* [TASK OBJECTIVE] Tell how many lines below include the word "Click". Only the number should appear.

[Opening PROVIDED DATA section]

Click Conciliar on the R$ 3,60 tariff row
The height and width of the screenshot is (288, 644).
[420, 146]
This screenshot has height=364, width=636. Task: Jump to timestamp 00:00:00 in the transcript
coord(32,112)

[Closing PROVIDED DATA section]
[Opening PROVIDED DATA section]

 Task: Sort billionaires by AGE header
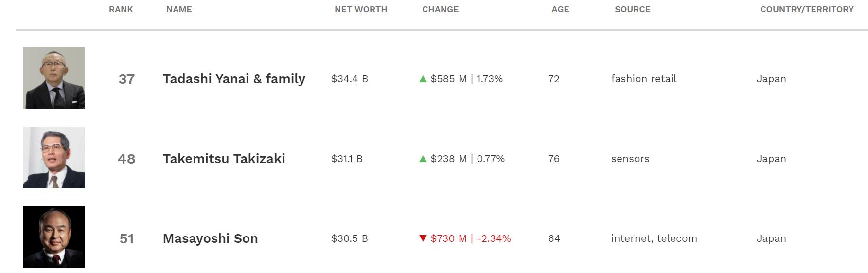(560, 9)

[Closing PROVIDED DATA section]
[Opening PROVIDED DATA section]

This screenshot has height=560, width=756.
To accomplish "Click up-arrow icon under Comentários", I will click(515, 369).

[Closing PROVIDED DATA section]

* [RESULT FOR THIS TASK] 2